しかしSIMフリー版iPhone 5s/5cは、販売量がすぐに多くなるということにはならないと思われます。なぜなら国内の携帯電話キャリアをSIMロック版iPhoneを「実質0円」などと謳って販売しているためです。
たほうSIMフリー版iPhoneは6万円から9万円します。
「SIMフリーiPhoneは高すぎる! ぜんぜん価格が異なるじゃないか! なぜ実質0円のものが6万円、7万円もするのか」
などと考える消費者が多く存在するからです。iPhoneを携帯電話ショップで買えばそのまま持ち帰れるのに、Apple公式サイトで買えば少なくとも6万円は費用が発生するというわけです。(もっともAppleローン金利0%を検討する消費者もいらっしゃるとは思います(12月25日までの間、Apple Online Storeで 28,800円以上(税込)ご購入の場合、Appleローンが実質年率0%でご利用頂けます。ローン会社はオリコです。)

▶ **データの行**:
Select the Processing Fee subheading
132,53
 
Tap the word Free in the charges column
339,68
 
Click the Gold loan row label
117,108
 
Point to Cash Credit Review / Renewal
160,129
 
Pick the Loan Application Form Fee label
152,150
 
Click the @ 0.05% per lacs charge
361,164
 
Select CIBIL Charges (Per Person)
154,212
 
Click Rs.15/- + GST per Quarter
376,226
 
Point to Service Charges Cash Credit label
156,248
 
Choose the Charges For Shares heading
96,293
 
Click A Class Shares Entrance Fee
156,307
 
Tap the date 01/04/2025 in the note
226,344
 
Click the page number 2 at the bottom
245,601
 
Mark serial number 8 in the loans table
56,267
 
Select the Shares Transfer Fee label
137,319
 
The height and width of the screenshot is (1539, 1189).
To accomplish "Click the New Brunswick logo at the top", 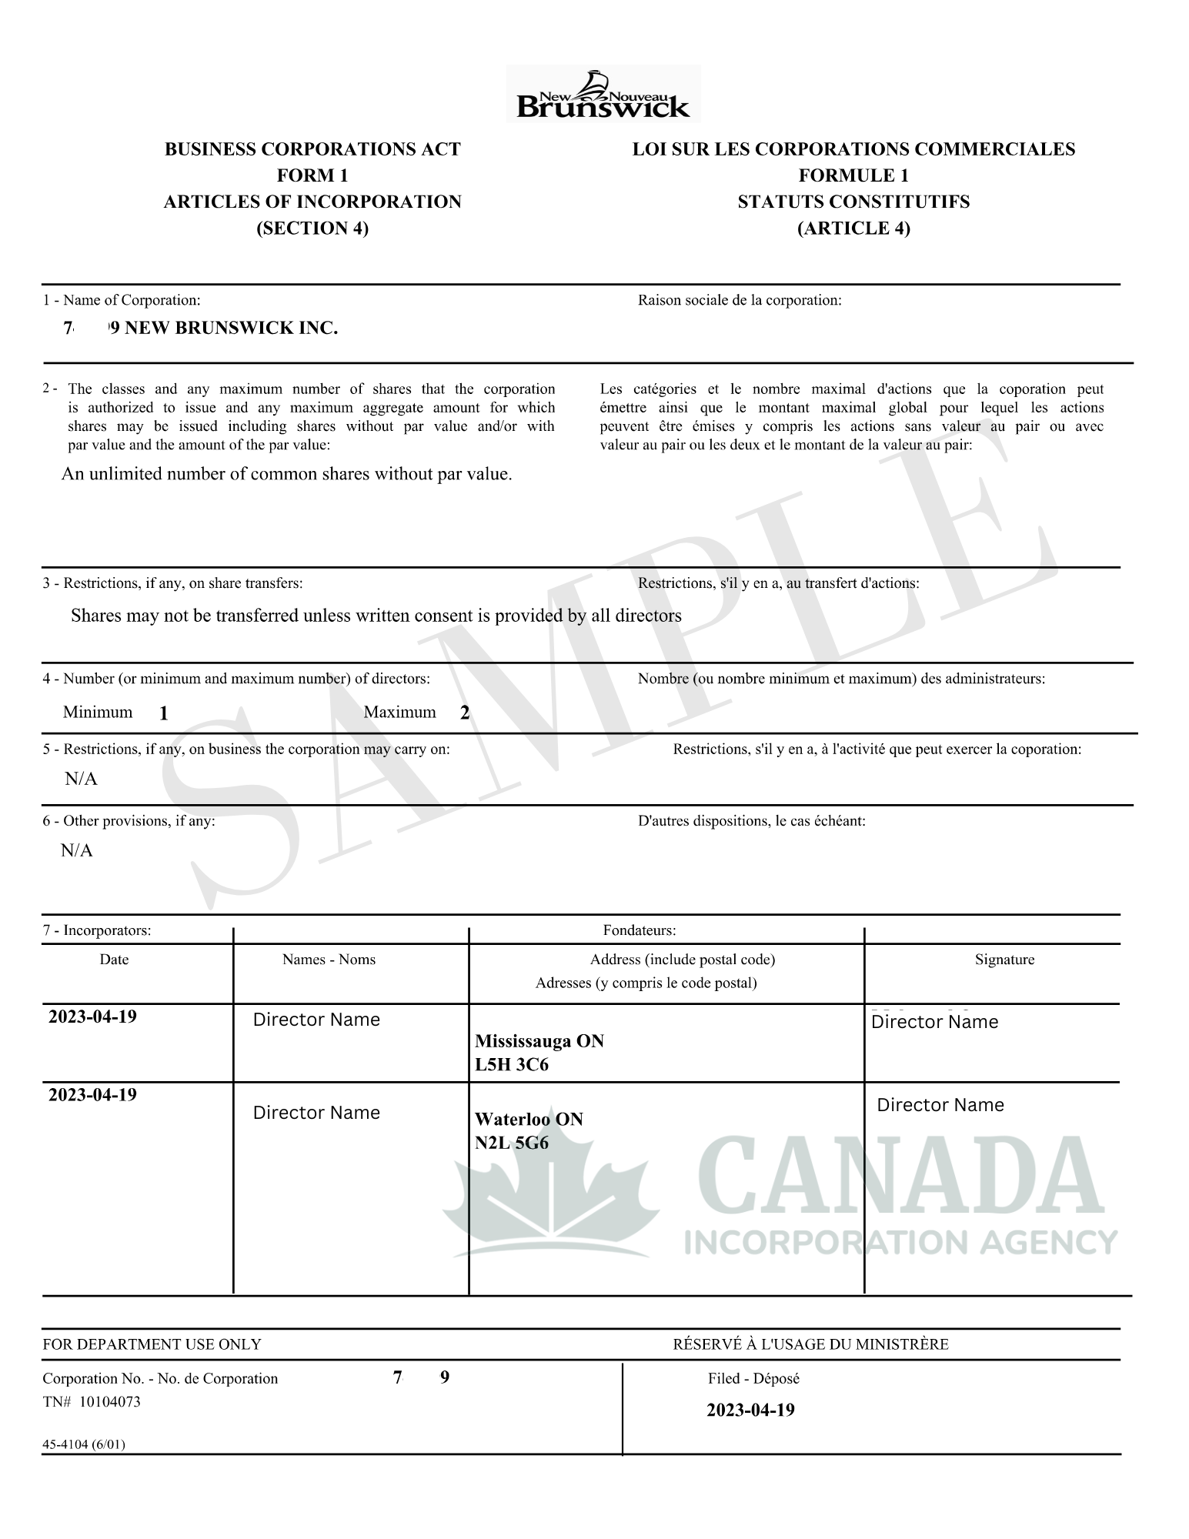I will (x=603, y=95).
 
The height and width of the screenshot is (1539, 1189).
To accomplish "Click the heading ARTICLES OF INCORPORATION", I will (x=312, y=202).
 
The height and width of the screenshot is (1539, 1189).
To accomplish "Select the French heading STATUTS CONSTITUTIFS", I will (x=853, y=202).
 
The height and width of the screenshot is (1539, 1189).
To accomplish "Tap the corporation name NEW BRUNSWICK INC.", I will (x=223, y=329).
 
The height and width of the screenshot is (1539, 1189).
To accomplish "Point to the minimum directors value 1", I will (x=164, y=714).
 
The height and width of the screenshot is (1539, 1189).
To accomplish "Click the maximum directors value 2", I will (x=465, y=713).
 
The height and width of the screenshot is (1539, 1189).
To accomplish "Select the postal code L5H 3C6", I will (x=512, y=1065).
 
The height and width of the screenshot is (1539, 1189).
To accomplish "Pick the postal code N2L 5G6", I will (x=512, y=1143).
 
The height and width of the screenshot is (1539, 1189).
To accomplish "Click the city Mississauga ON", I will (x=539, y=1041).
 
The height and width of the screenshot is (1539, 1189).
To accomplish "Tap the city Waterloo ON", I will (x=529, y=1119).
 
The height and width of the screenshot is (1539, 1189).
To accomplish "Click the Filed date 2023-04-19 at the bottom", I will (x=750, y=1410).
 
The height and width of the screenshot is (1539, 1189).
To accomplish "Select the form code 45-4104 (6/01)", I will (x=83, y=1444).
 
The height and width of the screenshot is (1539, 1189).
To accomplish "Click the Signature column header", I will (x=1004, y=960).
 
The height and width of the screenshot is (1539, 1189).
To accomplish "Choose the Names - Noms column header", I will (x=329, y=960).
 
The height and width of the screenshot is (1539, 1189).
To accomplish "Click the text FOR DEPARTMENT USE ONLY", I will (x=152, y=1344).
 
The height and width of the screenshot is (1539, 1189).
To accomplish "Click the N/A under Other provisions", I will (x=77, y=850).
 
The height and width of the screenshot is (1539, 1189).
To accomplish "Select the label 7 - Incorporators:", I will (x=97, y=930).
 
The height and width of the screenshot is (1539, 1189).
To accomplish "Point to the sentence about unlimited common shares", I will (x=286, y=474).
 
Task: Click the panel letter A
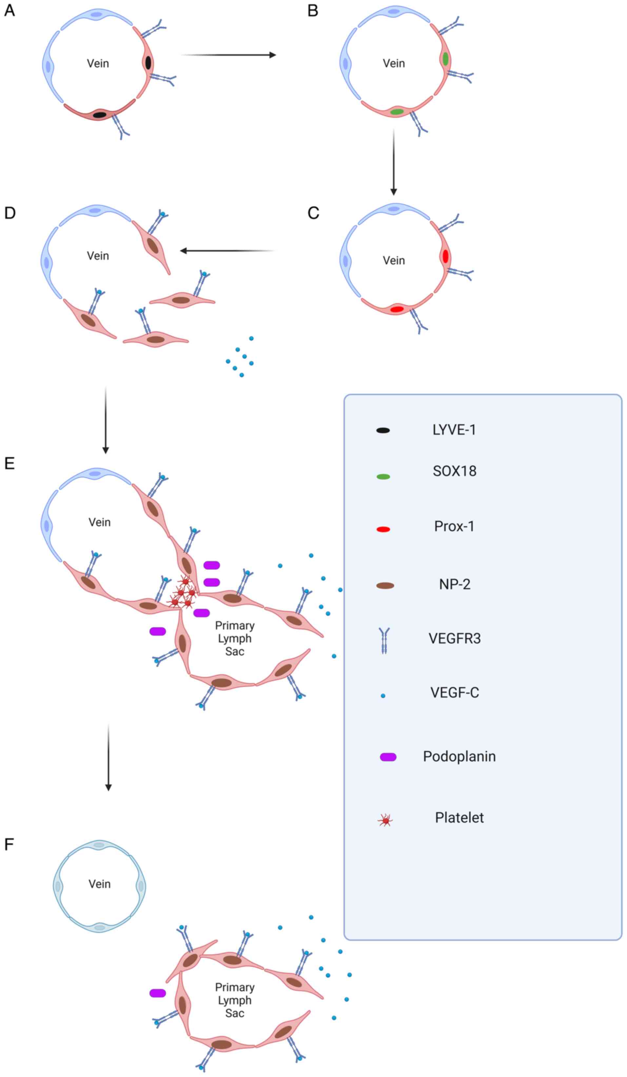click(x=10, y=10)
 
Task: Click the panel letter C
click(x=313, y=213)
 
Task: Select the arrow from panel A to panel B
click(x=229, y=55)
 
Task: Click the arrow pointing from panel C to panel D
click(x=227, y=251)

▶ **与えられた指示**:
iPhoneの価格についての抜粋では、SIMフリー版iPhone 5s/5cの販売量がすぐには多くならないと見ています。その理由を1〜3文で説明してください。 これらの行は抜粋とは関係がありません。

▶ **この課題の解答**:
国内の携帯電話キャリアは、SIMロック版iPhoneを「実質0円」などとうたって売っています。一方、SIMフリー版は6万円から9万円します。そのため、「高すぎる」「なぜ実質0円のものが6万円、7万円もするのか」と考える消費者が多いからです。